In Case with no Conclusion (1939) Beef sets up as private detective. It’s a very clever book, in which Beef seems to send the wrong man to the gallows, and is publicly shamed.
This is where he is at the start of Case with 4 Clowns. Bad publicity has ruined his private detective business, when he receives a letter from his nephew, who is with a circus. The gipsy fortune-teller has predicted that a murder will happen there. Beef goes to Yorkshire to investigate, and Townsend, who narrates all the books, goes with him, rather unwillingly.
The relation between Beef and Townsend is amusingly done. Townsend is torn between condescension towards Beef and admiration for him. Beef feels that having a writer is something that any detective needs, but he does not find Townsend satisfactory. As he says in Case with no Conclusion:

You don’t seem to make much of my cases. Not what some of them do for their detectives. Case Without a Corpse never hardly got no notices at all in the newspapers. Not like Miss Christie, or Mr Freeman Wills Croft. They do get taken notice of. All you got for me was a bit in the Sunday Times, and not a smell from the Observer.

He points out that the very nice murder in the fashion industry went to Mr Campion, because he has Margery Allingham writing for him.

I need someone who can show I’ve got brilliance, insight, intuition, psychology, and all those remarkable things the others are supposed to have – though they don’t work out anything more difficult than I do. It’s disheartening, that’s what it is.

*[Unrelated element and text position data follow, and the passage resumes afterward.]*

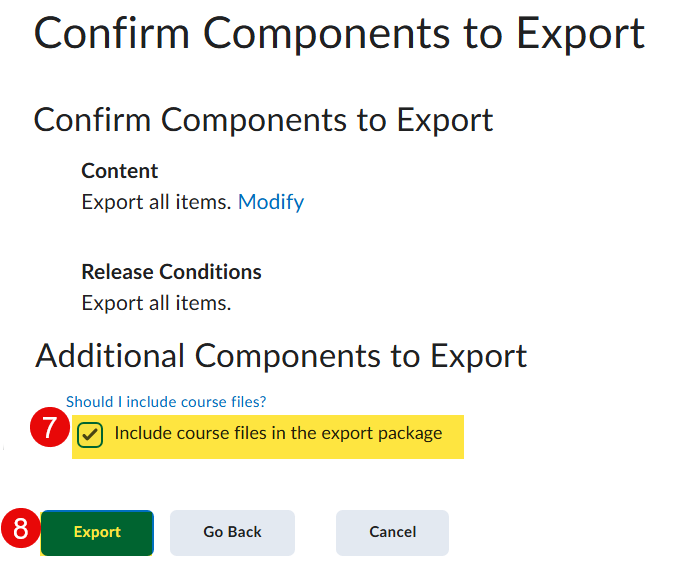
Task: Click yellow highlight right of the checkbox label
Action: click(454, 436)
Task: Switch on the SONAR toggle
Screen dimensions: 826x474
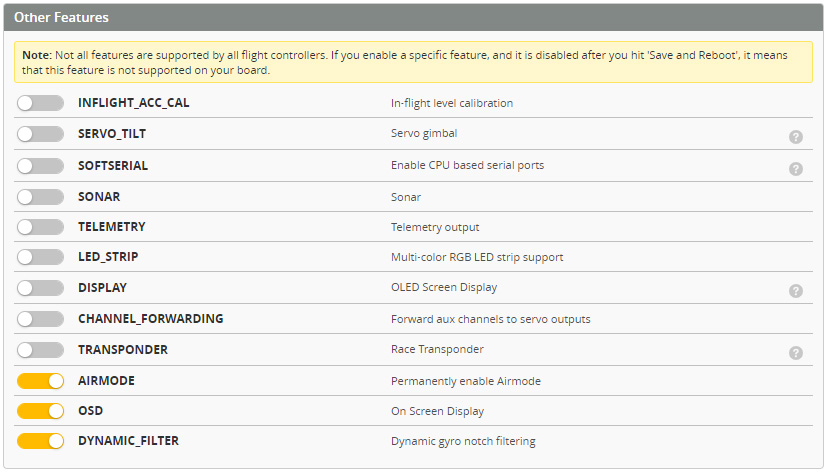Action: tap(40, 196)
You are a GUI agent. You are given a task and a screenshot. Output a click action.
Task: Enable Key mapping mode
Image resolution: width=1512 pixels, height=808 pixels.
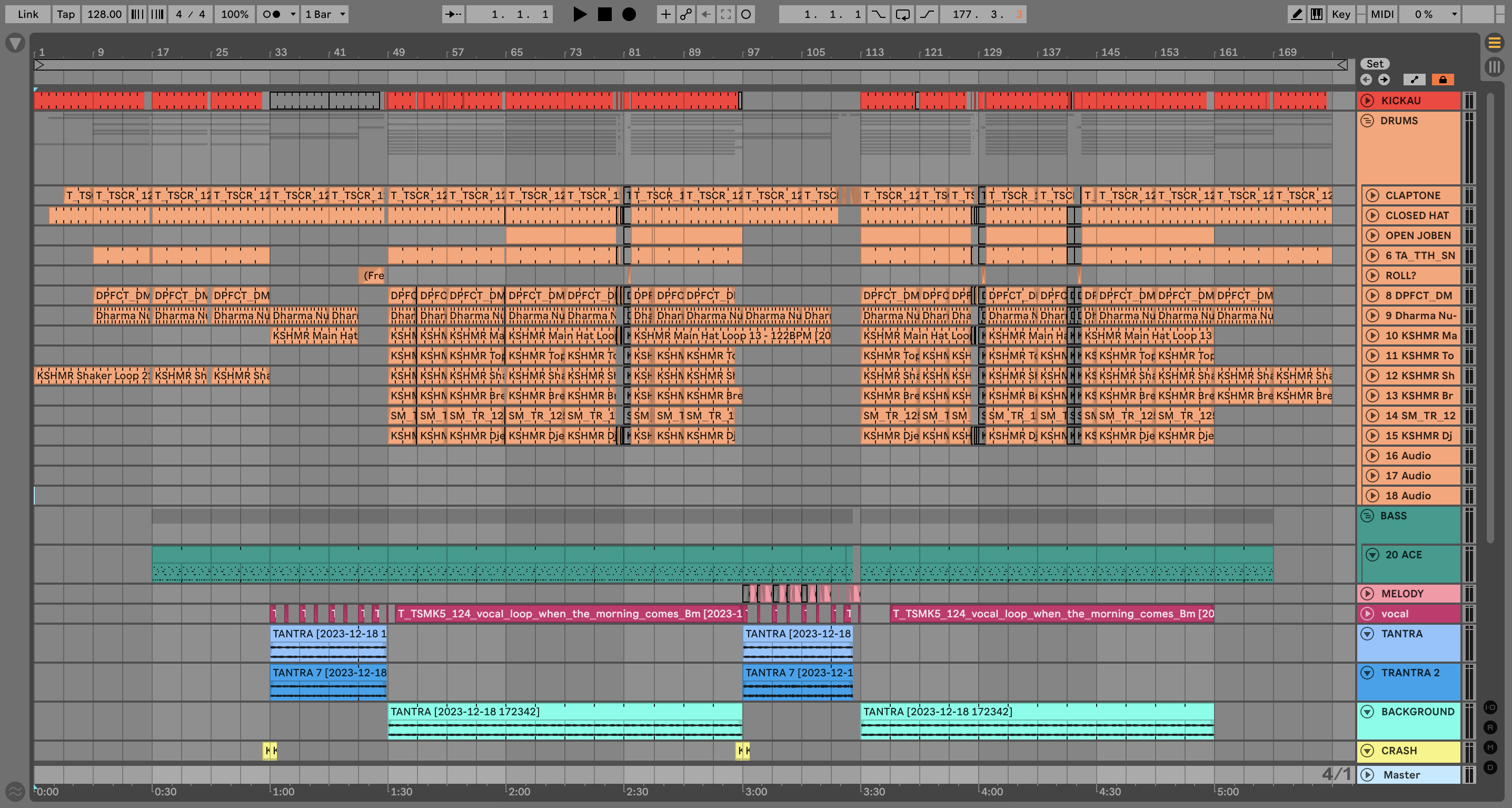(1340, 14)

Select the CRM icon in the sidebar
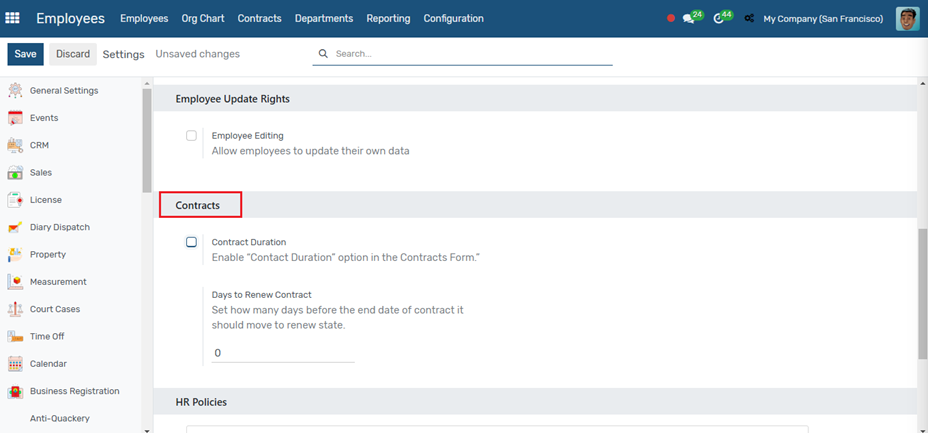pyautogui.click(x=15, y=145)
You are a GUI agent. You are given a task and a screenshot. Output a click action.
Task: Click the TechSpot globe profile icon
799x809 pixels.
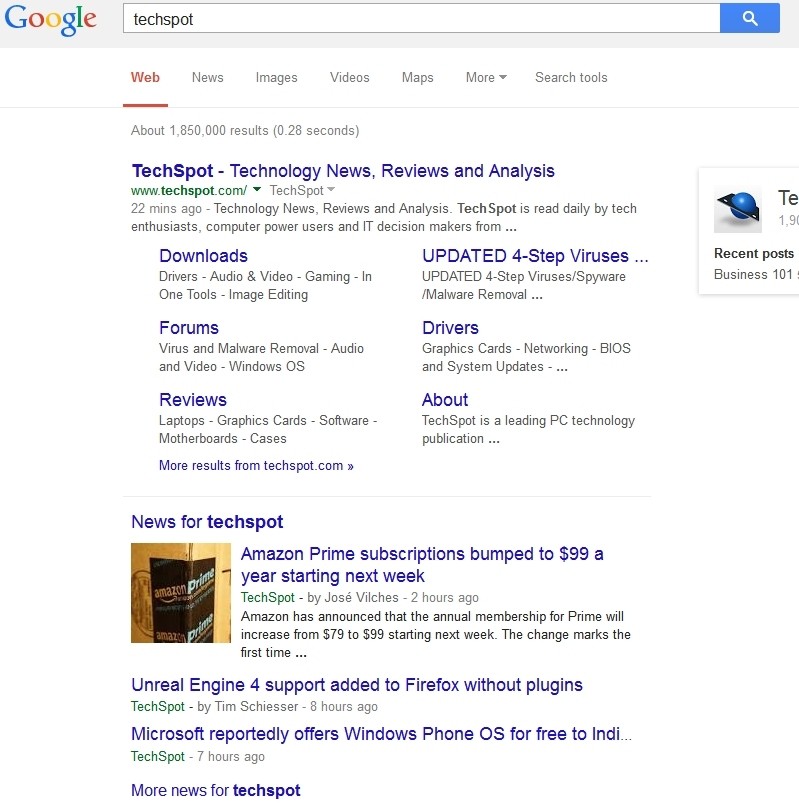738,209
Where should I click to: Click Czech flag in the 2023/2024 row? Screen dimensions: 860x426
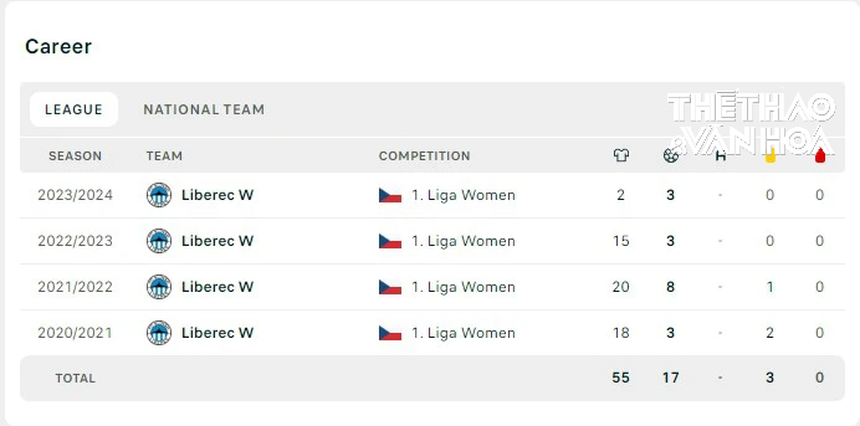[390, 195]
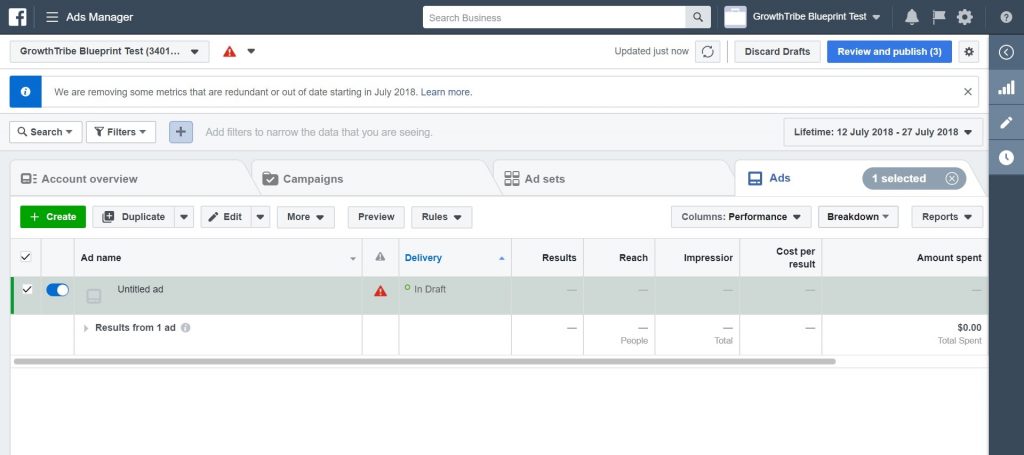Uncheck the Untitled ad row checkbox
1024x455 pixels.
(x=27, y=290)
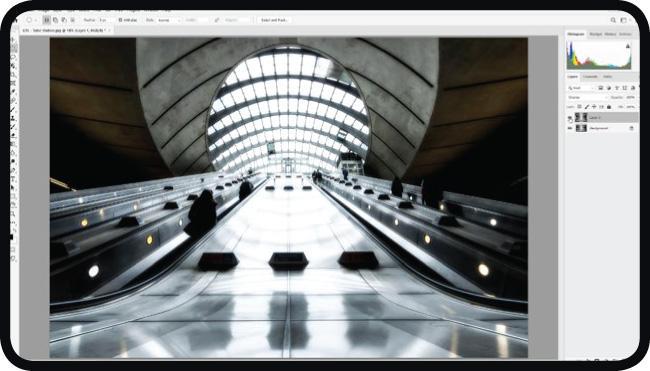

At the circus, Beef and Townsend soon find a tangle of jealousies and antagonisms, and plenty of means by which a murder could be committed to seem like an accident. In the end, most of the things Townsend has noted as suspicious are shown to be quite harmless by Beef, while one clue, embedded near the beginning of the book and passed over by Townsend (and myself and I assume almost every reader) points to the unpleasant truth.
By the time of this novel, Leo Bruce has moved away from parody towards more or less straight detection, and he would keep on writing detective stories. Under his real name Rupert Croft-Cooke he also wrote thirty-odd non-detective novels, plus other non-fiction. a series of twenty-seven autobiography-come-travel books. This prolific writing habit seems to have started in 1932, when his novel, Cosmopolis, (later republished as The White Mountain), based on his time as a teacher in a school in Switzerland, was withdrawn from publication on grounds of possible slander. Thereafter his publisher, Hutchinson, drew up a crippling contract compelling him to write four novels a year in order to pay off the debts incurred by the company.

He wrote eight Beef books in all, the last in 1952. From 1954 until his death in 1974 he wrote books featuring another detective, the schoolmaster Carolus Deene. These are just as ingenious as the Beef books, and highly recommended. The puzzles are always clever, and do not cheat the reader. In a footnote to one of the Deene novels, he writes:

A critic recently accused me of being ‘frantically serious’ about the problem set in one of these books. I can’t quite see the point of a who-dun-it unless the thing is laid out as fair and square as a crossword.

A historical footnote: Croft-Cooke was homosexual, and in 1953 was arrested on rather dubious grounds, after he and a friend had picked up two sailors in the Fitzroy Tavern, and entertained them at his house in Sussex. He was sent to prison for six months, and afterwards lived mostly outside Britain. His case was one of those discussed by the Wolfenden Committee.